Simple statistical model

I decided to conduct a simple t test to determine if the mean ratings among movies in each genre are statistically different from one another. I created an object called ‘drama’ to pull the ratings for movies in the drama genre from the dataframe. I did the same thing for movies in the comedy genre and saved that object as ‘comedy’. I used the base R t.test() function to compare the average ratings between the two groups and printed the results.

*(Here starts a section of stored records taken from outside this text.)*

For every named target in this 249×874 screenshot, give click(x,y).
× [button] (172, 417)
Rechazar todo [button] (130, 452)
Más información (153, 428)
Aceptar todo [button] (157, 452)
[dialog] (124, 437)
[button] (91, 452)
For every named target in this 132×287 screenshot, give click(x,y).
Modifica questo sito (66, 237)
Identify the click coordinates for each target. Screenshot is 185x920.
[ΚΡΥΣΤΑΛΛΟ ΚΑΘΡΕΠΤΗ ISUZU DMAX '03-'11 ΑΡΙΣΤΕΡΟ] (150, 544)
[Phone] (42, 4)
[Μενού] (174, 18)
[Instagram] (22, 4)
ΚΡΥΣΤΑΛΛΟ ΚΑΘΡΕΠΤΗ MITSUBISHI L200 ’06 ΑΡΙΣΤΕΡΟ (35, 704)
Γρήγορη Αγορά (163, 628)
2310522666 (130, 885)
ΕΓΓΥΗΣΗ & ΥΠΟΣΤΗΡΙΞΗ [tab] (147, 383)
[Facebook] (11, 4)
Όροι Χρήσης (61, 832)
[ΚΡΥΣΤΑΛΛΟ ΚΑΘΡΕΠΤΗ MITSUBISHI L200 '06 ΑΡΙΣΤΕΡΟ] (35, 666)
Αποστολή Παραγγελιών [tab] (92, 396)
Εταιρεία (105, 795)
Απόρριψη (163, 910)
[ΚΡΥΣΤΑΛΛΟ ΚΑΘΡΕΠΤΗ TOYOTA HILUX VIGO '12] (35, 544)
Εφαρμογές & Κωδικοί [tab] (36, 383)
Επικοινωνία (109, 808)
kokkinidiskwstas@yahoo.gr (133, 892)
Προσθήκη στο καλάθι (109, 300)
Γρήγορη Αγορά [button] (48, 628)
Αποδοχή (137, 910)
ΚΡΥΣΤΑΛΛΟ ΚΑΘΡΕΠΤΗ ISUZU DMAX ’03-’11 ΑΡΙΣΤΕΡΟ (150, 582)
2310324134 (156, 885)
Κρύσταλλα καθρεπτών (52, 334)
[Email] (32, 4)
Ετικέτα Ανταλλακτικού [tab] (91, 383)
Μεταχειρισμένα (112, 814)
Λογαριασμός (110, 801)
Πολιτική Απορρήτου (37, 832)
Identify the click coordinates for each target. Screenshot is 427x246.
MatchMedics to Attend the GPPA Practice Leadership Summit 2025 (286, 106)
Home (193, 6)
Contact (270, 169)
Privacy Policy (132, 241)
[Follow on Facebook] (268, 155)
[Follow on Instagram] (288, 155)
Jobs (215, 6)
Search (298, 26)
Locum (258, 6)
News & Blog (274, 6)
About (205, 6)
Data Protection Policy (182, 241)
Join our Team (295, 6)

drama <- mymovies3$rating[mymovies3$genres == "Drama"] ##create an object with ratings only for movies in drama genre
comedy <- mymovies3$rating[mymovies3$genres == "Comedy"] ##create an object with ratings only for movies in comedy genre
t.test1 <- t.test(drama, comedy) ##run a two-sample t-test between the two numeric vectors
print(t.test1) ##show the results of the t-test

    Welch Two Sample t-test

data:  drama and comedy
t = 4.6912, df = 279.12, p-value = 4.257e-06
alternative hypothesis: true difference in means is not equal to 0
95 percent confidence interval:
 0.3433740 0.8398837
sample estimates:
mean of x mean of y 
 3.504000  2.912371 

Results of simple statistical model

After running the two-sample t-test, I get a test statistic of 4.6912 with a tiny p-value of 4.257e-06. Since the p-value is much less than 0.05, we can reject the null hypothesis to conclude that there is a statistically significant difference between the mean ratings of drama and comedy movies in 2001. It is clear that movies in the drama genre received higher ratings from viewers compared to movies in the comedy genre in 2001.